In the entries below, find the line with "Image resolution: width=1142" and the line with "Click the first". Return those two lines and all lines between them, exactly.

#####

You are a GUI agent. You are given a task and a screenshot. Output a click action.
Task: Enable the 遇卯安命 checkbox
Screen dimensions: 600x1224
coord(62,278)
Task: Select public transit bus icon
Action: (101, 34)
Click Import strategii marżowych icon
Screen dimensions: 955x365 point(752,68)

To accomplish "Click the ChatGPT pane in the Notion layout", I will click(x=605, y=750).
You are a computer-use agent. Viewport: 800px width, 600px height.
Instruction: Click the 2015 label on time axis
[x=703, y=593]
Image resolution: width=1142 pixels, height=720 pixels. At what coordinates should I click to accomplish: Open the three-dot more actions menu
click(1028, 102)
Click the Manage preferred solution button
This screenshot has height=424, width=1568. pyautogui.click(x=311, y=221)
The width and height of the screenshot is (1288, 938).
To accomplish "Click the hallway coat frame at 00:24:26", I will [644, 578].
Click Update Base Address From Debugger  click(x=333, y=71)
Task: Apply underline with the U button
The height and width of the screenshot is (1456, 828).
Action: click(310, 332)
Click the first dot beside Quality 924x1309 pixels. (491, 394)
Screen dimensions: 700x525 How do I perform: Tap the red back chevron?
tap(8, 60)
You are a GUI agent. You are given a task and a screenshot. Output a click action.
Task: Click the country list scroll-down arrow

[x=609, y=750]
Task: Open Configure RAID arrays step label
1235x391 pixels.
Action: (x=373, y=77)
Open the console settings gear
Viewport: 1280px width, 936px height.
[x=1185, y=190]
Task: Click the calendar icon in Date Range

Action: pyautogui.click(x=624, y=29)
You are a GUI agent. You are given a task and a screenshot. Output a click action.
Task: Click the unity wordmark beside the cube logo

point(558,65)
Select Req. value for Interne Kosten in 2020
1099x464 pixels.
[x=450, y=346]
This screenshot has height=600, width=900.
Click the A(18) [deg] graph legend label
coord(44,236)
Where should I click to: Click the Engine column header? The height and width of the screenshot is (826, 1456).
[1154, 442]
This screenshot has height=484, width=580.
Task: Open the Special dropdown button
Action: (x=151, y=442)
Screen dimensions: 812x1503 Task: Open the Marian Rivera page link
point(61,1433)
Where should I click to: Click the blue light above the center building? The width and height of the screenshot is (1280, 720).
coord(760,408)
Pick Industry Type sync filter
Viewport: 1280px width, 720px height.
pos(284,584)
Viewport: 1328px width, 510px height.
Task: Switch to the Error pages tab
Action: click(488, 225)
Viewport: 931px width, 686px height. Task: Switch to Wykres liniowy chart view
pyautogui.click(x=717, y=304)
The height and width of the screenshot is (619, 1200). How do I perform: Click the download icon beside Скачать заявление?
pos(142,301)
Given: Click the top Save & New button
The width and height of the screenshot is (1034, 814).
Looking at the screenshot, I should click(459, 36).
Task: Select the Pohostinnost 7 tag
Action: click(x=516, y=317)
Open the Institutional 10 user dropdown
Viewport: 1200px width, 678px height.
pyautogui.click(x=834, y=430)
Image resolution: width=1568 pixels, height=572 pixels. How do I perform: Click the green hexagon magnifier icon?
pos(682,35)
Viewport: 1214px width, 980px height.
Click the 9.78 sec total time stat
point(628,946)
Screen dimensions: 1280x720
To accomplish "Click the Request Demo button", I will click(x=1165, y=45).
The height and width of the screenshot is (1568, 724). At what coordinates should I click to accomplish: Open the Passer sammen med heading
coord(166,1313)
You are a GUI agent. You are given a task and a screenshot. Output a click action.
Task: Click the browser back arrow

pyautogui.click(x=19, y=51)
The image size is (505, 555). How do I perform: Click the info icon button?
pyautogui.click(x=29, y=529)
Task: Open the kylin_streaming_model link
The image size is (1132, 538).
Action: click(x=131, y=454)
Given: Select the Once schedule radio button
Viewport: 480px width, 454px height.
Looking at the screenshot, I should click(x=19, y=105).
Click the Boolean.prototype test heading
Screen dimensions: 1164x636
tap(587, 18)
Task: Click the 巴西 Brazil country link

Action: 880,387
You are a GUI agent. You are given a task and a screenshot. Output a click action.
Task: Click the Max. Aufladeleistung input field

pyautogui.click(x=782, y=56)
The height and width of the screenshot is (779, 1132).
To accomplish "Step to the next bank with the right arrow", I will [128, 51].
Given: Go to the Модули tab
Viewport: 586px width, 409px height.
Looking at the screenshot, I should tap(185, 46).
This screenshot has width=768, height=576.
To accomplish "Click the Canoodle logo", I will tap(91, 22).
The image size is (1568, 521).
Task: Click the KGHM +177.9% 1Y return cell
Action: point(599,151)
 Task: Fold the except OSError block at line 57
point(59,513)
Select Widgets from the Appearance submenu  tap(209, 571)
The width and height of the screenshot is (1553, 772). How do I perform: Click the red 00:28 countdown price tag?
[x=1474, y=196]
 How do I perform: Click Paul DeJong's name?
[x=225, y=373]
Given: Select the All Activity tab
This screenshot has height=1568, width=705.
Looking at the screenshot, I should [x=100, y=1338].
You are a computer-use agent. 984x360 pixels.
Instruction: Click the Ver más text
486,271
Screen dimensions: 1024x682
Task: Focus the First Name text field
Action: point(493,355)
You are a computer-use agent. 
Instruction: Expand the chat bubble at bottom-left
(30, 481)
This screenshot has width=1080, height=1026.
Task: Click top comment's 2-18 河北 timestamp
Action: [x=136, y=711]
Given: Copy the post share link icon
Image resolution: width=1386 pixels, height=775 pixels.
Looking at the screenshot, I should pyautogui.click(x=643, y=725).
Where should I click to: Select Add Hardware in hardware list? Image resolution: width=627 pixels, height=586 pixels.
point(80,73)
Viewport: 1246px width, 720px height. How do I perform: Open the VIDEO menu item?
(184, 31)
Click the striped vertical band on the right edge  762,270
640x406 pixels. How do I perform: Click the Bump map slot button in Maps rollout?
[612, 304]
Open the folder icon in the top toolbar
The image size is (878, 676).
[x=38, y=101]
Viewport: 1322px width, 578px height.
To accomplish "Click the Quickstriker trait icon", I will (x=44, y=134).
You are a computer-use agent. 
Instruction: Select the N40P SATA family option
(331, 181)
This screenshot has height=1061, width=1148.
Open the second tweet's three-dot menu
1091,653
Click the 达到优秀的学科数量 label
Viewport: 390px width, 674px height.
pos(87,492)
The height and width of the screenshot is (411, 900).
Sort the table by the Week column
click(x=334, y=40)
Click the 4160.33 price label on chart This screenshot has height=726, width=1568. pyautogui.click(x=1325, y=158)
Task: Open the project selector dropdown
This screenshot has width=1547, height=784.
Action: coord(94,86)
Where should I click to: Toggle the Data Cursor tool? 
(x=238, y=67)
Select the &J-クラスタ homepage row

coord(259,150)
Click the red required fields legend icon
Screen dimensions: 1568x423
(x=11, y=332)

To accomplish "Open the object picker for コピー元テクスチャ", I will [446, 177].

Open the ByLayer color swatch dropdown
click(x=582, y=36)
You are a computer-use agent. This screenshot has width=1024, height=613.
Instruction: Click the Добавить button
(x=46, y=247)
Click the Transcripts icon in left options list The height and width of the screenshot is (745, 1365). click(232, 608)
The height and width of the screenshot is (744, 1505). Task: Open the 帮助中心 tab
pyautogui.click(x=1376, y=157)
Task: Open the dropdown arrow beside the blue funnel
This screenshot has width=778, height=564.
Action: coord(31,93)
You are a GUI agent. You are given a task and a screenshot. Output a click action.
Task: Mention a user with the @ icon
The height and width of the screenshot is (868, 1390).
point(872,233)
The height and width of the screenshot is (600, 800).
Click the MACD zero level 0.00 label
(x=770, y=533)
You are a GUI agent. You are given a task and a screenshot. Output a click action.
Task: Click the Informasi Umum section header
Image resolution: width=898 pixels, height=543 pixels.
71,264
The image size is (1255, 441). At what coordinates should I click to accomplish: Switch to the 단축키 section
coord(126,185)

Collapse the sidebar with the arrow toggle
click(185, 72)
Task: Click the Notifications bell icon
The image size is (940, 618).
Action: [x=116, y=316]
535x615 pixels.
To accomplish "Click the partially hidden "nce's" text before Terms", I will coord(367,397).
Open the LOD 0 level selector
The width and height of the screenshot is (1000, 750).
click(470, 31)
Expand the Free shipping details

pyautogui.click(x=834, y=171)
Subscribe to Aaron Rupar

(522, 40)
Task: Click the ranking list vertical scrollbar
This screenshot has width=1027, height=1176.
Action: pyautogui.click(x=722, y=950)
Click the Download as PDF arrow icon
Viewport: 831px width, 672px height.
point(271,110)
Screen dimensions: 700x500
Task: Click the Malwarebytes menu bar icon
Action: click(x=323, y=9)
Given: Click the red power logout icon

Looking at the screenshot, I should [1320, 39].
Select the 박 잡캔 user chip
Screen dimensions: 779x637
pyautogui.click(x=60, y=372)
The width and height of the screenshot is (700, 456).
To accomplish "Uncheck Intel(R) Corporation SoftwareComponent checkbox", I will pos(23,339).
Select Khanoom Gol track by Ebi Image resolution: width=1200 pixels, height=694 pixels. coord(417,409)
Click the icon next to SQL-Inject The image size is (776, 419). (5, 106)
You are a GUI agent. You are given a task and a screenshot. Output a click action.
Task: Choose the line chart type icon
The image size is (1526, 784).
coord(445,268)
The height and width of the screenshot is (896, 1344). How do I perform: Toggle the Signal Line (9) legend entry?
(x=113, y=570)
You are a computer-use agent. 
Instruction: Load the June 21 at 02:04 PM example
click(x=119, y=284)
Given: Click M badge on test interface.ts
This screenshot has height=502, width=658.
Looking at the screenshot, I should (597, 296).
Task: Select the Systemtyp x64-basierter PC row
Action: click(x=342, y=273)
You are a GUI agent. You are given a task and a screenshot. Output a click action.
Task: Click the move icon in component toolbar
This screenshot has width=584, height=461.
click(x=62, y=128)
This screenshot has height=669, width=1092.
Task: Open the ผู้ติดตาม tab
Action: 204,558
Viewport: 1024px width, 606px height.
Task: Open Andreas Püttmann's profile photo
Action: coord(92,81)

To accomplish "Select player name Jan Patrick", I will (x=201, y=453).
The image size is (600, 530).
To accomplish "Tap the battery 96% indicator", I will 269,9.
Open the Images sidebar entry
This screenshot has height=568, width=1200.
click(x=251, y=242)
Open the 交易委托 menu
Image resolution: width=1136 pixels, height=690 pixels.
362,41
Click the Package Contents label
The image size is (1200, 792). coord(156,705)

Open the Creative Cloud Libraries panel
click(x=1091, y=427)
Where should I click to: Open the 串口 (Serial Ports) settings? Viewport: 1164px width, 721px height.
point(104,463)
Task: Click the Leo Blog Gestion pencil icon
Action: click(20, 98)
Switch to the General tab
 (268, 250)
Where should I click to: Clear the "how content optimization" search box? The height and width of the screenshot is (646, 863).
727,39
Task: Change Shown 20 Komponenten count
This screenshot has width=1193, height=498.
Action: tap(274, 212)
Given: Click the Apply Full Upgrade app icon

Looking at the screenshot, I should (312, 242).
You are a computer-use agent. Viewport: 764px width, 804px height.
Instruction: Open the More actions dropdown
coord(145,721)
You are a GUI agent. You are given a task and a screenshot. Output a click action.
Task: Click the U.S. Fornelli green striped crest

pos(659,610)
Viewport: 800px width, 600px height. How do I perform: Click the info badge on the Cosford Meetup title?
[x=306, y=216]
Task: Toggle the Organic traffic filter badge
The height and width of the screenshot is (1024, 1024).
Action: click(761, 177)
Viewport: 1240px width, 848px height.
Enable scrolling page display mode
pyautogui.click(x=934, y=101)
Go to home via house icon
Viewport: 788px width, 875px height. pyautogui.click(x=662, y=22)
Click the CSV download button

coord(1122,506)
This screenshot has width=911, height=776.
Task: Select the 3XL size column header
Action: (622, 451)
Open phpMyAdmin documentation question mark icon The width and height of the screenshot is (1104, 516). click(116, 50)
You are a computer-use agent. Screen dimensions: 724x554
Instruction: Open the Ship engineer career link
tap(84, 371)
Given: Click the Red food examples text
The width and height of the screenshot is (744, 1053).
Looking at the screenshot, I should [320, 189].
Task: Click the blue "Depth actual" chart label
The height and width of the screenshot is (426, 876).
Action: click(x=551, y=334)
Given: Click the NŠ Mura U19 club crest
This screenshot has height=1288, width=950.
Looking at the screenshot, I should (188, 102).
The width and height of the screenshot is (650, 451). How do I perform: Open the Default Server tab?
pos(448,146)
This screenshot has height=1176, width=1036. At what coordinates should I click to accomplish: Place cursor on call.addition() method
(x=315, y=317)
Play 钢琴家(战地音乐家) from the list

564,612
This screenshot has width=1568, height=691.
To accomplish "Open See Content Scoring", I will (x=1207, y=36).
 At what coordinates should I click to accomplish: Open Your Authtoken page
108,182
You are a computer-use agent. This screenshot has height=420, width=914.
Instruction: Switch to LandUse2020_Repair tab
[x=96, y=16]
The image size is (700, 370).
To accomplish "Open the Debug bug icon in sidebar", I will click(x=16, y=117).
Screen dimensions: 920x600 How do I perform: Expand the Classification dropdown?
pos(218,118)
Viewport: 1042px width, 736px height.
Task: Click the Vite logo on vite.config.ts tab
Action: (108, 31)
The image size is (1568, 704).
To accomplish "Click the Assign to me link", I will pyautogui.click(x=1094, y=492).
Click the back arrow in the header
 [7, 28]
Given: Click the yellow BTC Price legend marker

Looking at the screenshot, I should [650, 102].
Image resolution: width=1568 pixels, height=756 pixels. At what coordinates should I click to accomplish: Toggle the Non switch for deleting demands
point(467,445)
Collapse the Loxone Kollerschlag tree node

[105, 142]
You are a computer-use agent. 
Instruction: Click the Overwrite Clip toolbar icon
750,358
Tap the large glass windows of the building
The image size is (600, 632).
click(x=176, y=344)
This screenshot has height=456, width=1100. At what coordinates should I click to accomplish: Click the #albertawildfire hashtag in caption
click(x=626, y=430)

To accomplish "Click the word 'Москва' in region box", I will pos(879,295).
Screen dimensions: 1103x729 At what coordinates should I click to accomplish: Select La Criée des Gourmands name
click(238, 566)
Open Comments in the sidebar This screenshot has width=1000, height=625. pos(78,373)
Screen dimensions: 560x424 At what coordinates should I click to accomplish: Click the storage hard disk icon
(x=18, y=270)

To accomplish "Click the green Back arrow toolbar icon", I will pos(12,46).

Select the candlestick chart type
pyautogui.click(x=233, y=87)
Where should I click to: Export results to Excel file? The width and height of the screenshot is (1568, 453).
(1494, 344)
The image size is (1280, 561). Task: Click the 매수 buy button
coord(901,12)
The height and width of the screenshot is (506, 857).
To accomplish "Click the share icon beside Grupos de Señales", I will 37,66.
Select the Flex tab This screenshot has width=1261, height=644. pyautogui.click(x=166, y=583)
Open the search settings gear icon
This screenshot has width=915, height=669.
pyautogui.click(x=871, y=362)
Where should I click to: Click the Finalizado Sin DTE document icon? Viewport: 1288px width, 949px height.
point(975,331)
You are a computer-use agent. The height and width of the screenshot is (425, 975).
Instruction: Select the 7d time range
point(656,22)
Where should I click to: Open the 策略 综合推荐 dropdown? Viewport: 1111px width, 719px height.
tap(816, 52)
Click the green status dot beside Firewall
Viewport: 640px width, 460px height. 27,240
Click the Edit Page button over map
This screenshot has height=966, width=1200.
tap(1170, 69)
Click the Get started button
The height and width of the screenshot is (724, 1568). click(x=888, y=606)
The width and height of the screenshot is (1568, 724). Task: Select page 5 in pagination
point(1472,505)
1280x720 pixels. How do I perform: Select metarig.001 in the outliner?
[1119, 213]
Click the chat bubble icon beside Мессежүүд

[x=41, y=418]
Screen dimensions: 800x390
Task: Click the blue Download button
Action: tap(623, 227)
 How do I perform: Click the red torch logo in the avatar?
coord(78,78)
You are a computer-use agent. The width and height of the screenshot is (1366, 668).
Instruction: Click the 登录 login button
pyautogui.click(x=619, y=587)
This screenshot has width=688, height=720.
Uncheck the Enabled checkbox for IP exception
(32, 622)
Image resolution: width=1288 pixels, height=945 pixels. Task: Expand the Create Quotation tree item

#####

Output for this task –
Image resolution: width=1142 pixels, height=720 pixels. At what coordinates should I click to accomplish: Open the three-dot more actions menu
click(1028, 102)
Click the Manage preferred solution button
This screenshot has height=424, width=1568. pyautogui.click(x=311, y=221)
The width and height of the screenshot is (1288, 938).
To accomplish "Click the hallway coat frame at 00:24:26", I will [644, 578].
Click Update Base Address From Debugger  click(x=333, y=71)
Task: Apply underline with the U button
The height and width of the screenshot is (1456, 828).
Action: click(310, 332)
Click the first dot beside Quality 924x1309 pixels. (491, 394)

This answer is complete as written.